| QUOTED PASSAGE |
□ □ □

# island holidays



## lmmckie (Feb 12, 2011)

hi just joined  wondered if many of u go touring the orkneys in campervans we are thinking of going in april wondered if wild camping is allowed


----------



## bigpieeater (Feb 12, 2011)

I have just paid £15 for full membership and downloaded the file with all the wildcamping sites in the uk, I believe Orkney is in there. Contact canalsman on here, he will go through it with you.
My advice is to join and buy the file.
Very good site this one...and good people on here...enjoy!


----------



## Brandyman (Feb 12, 2011)

lmmckie said:


> hi just joined  wondered if many of u go touring the orkneys in campervans we are thinking of going in april wondered if wild camping is allowed


 
Wild camping is welcome in Orkney hi there wild campers 
 I will be putting places where to stay when in ORKNEY
within the next few weeks also where to dispose of toilet and gray waste also where to top fresh water all the best Merv    brandyman


----------



## Canalsman (Feb 12, 2011)

At the moment there are 13 places in the POI database for Orkney.

I'd welcome some more - can you help please Brandyman?

Regards

Chris


----------



## Brandyman (Feb 12, 2011)

Canalsman said:


> At the moment there are 13 places in the POI database for Orkney.
> 
> I'd welcome some more - can you help please Brandyman?
> 
> ...


 
Canalsman if I was to buy map Orkney I would mark out all the places which are available
for anything to do with wild camping emptying /toilets/ gray water/ fresh water.
I was going to do this before end Month but if you want I will send Map   brandyman


----------



## tobym (Feb 12, 2011)

fantastic place , looking forward to our first van trip up there later this year


----------



## Canalsman (Feb 12, 2011)

Brandyman said:


> Canalsman if I was to buy map Orkney I would mark out all the places which are available
> for anything to do with wild camping emptying /toilets/ gray water/ fresh water.
> I was going to do this before end Month but if you want I will send Map   brandyman


 
By the end of the month will be fine - many thanks 

Regards

Chris


----------



## John H (Feb 13, 2011)

Orkney is a wilder's paradise. When we were there (for almost two weeks) we decided to book into the campsite at Kirkwall for a day or two to empty the loo, fill the water tank, have a hot shower etc The site was full but the manager let us use the water and waste disposal for free and suggested places we could wild (including Kirkwall harbour). He also told us about using the showers at the nearby sports centre (small charge). There are so many places to overnight that it is impossible to remember them all but among those I do remember are the car park at Scara Brae and the car park at the Ring of Brodga stone circle. There was also somewhere else, overlooking the island of Hoy, where the public toilets not only stayed open all night but also had hot water! Although I can't remember exactly where it was, you shouldn't have too much trouble finding it - there aren't many roads on Orkney. In addition, there don't seem to be as many midges as elsewhere in the Highlands - and the people are extremely friendly. Enjoy your trip.


----------



## Guernsey Donkey (Feb 16, 2011)

□ □ □

| MATERIAL |

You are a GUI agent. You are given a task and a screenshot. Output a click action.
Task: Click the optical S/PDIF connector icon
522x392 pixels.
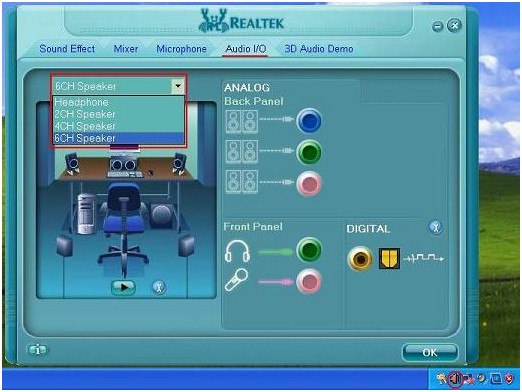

□ □ □

| WRITTEN EXERCISE 1 |
Answer these from the Orkney thread:
(a) How much did bigpieeater pay for full membership?
(b) How many places for Orkney were in the POI database when Canalsman posted?
(c) Which two car parks does John H recall as overnight spots?
| WRITTEN EXERCISE 2 |
List each distinct username that heads a post in the Orkney thread.
Base your answers on the Orkney thread alone, not on the data.

| EXPECTED ANSWER 1 |
(a) £15
(b) 13
(c) The car park at Scara Brae and the car park at the Ring of Brodga stone circle

| EXPECTED ANSWER 2 |
lmmckie
bigpieeater
Brandyman
Canalsman
tobym
John H
Guernsey Donkey